▸ Work request
Below are the entries to work from; restate word for word the portion that opens with the line containing "You are a computer-use agent. 992x1204" and closes with the line containing "Task: Select the 2020 July value 39.7", keeping both.

▸ Source data
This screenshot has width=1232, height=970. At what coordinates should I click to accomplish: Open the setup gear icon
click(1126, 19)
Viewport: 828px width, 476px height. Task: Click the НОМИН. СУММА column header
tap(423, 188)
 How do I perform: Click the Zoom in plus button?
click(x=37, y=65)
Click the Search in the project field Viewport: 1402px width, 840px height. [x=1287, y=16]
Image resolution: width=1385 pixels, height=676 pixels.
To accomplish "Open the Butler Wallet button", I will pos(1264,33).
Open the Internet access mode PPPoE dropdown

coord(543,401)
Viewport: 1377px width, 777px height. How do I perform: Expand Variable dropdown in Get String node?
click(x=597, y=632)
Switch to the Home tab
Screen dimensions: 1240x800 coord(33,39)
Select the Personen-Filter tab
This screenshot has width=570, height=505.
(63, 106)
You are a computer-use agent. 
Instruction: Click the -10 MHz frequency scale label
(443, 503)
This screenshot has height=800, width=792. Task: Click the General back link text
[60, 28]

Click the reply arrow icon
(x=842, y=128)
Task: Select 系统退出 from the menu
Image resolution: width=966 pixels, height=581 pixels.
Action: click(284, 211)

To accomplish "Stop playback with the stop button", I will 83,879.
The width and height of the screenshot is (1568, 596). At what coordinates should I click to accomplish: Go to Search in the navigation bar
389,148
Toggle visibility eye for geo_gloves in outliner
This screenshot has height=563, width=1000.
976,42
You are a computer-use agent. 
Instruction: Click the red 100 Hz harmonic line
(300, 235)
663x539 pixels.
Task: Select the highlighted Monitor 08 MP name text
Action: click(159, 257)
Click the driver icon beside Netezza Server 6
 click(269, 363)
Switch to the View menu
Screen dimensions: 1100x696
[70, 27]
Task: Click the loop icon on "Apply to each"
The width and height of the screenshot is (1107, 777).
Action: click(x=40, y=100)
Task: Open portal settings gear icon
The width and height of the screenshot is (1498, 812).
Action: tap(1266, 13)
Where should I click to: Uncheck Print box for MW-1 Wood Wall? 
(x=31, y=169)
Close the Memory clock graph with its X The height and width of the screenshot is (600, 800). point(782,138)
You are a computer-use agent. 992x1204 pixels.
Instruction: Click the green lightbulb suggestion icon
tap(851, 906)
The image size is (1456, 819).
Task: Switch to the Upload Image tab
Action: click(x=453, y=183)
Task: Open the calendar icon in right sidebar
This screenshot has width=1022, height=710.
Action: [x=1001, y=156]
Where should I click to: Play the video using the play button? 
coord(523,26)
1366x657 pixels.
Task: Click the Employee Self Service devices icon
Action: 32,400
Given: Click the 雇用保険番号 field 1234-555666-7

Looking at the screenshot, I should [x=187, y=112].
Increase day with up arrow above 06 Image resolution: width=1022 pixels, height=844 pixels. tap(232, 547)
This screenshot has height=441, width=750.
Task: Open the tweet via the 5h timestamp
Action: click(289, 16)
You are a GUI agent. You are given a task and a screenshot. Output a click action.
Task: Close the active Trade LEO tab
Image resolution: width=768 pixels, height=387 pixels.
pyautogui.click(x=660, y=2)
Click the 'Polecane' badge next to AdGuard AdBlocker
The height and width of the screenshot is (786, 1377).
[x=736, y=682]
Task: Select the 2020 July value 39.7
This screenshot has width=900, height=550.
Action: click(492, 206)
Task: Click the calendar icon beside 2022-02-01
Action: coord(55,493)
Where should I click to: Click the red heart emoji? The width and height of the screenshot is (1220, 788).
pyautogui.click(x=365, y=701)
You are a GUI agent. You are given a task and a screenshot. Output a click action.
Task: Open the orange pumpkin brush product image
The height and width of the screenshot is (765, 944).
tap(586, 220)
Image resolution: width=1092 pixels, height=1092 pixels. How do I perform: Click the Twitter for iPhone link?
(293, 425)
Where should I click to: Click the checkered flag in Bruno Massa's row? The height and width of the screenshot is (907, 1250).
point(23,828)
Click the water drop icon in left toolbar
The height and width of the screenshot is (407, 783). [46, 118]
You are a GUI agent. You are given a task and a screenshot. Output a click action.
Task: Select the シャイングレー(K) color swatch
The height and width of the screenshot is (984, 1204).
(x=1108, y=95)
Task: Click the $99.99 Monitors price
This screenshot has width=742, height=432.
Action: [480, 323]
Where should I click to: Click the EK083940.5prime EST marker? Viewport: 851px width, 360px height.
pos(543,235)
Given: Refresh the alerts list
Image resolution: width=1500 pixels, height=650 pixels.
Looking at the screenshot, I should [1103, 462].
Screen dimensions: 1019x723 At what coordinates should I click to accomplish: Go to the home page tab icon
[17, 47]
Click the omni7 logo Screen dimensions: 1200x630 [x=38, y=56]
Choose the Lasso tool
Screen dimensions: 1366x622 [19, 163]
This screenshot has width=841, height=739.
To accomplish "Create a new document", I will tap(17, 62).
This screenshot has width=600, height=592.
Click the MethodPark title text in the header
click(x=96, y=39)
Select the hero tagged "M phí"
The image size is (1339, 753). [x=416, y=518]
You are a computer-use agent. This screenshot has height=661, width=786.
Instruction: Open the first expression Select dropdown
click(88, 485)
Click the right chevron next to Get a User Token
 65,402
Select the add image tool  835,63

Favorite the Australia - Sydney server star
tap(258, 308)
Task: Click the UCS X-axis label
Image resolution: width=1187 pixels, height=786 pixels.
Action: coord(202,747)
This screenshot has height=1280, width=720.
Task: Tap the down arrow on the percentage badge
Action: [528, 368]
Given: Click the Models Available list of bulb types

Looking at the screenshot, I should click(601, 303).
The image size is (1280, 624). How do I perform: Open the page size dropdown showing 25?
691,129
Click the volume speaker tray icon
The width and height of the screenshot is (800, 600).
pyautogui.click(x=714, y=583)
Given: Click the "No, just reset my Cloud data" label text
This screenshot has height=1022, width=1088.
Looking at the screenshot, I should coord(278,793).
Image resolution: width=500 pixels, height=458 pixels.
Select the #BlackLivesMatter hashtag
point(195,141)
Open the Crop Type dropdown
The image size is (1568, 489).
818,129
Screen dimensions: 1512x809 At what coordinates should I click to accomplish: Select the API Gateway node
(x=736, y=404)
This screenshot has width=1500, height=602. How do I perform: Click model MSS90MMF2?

▸ Exercise output
You are a computer-use agent. 992x1204 pixels.
Instruction: Click the green lightbulb suggestion icon
tap(851, 906)
The image size is (1456, 819).
Task: Switch to the Upload Image tab
Action: click(x=453, y=183)
Task: Open the calendar icon in right sidebar
This screenshot has width=1022, height=710.
Action: [x=1001, y=156]
Where should I click to: Play the video using the play button? 
coord(523,26)
1366x657 pixels.
Task: Click the Employee Self Service devices icon
Action: 32,400
Given: Click the 雇用保険番号 field 1234-555666-7

Looking at the screenshot, I should [x=187, y=112].
Increase day with up arrow above 06 Image resolution: width=1022 pixels, height=844 pixels. tap(232, 547)
This screenshot has height=441, width=750.
Task: Open the tweet via the 5h timestamp
Action: click(289, 16)
You are a GUI agent. You are given a task and a screenshot. Output a click action.
Task: Close the active Trade LEO tab
Image resolution: width=768 pixels, height=387 pixels.
pyautogui.click(x=660, y=2)
Click the 'Polecane' badge next to AdGuard AdBlocker
The height and width of the screenshot is (786, 1377).
[x=736, y=682]
Task: Select the 2020 July value 39.7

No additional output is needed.